■ RECORD SET ■
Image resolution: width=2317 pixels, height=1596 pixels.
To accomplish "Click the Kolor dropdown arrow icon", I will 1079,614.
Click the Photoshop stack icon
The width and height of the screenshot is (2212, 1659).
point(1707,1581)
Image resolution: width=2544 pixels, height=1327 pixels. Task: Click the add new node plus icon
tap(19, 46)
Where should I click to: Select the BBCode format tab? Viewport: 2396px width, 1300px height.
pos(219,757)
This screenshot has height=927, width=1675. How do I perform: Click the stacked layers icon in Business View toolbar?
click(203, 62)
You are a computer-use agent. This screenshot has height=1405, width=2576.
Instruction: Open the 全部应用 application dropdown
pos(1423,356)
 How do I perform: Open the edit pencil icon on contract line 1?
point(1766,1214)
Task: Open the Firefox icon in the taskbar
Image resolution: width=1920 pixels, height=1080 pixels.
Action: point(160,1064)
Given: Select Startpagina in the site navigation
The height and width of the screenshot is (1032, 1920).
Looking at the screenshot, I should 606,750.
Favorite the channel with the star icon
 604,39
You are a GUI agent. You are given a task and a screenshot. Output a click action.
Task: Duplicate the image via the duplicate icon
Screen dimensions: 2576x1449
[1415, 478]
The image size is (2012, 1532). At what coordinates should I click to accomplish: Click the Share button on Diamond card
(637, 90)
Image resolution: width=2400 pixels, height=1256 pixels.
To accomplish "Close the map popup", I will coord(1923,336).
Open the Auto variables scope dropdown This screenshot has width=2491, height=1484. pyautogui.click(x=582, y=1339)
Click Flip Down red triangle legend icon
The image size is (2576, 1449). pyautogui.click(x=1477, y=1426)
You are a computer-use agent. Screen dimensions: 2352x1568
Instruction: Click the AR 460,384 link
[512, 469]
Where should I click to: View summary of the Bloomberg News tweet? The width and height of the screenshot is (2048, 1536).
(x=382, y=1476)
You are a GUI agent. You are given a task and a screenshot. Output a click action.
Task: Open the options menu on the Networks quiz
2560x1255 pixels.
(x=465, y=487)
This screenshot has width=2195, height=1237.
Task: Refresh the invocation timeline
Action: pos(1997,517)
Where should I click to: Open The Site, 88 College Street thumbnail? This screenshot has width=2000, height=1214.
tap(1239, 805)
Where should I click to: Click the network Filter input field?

■ TASK OBJECTIVE ■
Write out all of the records exactly as they stand above.

■ RESPONSE ■
Image resolution: width=2317 pixels, height=1596 pixels.
To accomplish "Click the Kolor dropdown arrow icon", I will 1079,614.
Click the Photoshop stack icon
The width and height of the screenshot is (2212, 1659).
point(1707,1581)
Image resolution: width=2544 pixels, height=1327 pixels. Task: Click the add new node plus icon
tap(19, 46)
Where should I click to: Select the BBCode format tab? Viewport: 2396px width, 1300px height.
pos(219,757)
This screenshot has height=927, width=1675. How do I perform: Click the stacked layers icon in Business View toolbar?
click(203, 62)
You are a computer-use agent. This screenshot has height=1405, width=2576.
Instruction: Open the 全部应用 application dropdown
pos(1423,356)
 How do I perform: Open the edit pencil icon on contract line 1?
point(1766,1214)
Task: Open the Firefox icon in the taskbar
Image resolution: width=1920 pixels, height=1080 pixels.
Action: point(160,1064)
Given: Select Startpagina in the site navigation
The height and width of the screenshot is (1032, 1920).
Looking at the screenshot, I should 606,750.
Favorite the channel with the star icon
 604,39
You are a GUI agent. You are given a task and a screenshot. Output a click action.
Task: Duplicate the image via the duplicate icon
Screen dimensions: 2576x1449
[1415, 478]
The image size is (2012, 1532). At what coordinates should I click to accomplish: Click the Share button on Diamond card
(637, 90)
Image resolution: width=2400 pixels, height=1256 pixels.
To accomplish "Close the map popup", I will coord(1923,336).
Open the Auto variables scope dropdown This screenshot has width=2491, height=1484. pyautogui.click(x=582, y=1339)
Click Flip Down red triangle legend icon
The image size is (2576, 1449). pyautogui.click(x=1477, y=1426)
You are a computer-use agent. Screen dimensions: 2352x1568
Instruction: Click the AR 460,384 link
[512, 469]
Where should I click to: View summary of the Bloomberg News tweet? The width and height of the screenshot is (2048, 1536).
(x=382, y=1476)
You are a GUI agent. You are given a task and a screenshot. Output a click action.
Task: Open the options menu on the Networks quiz
2560x1255 pixels.
(x=465, y=487)
This screenshot has width=2195, height=1237.
Task: Refresh the invocation timeline
Action: pos(1997,517)
Where should I click to: Open The Site, 88 College Street thumbnail? This screenshot has width=2000, height=1214.
tap(1239, 805)
Where should I click to: Click the network Filter input field?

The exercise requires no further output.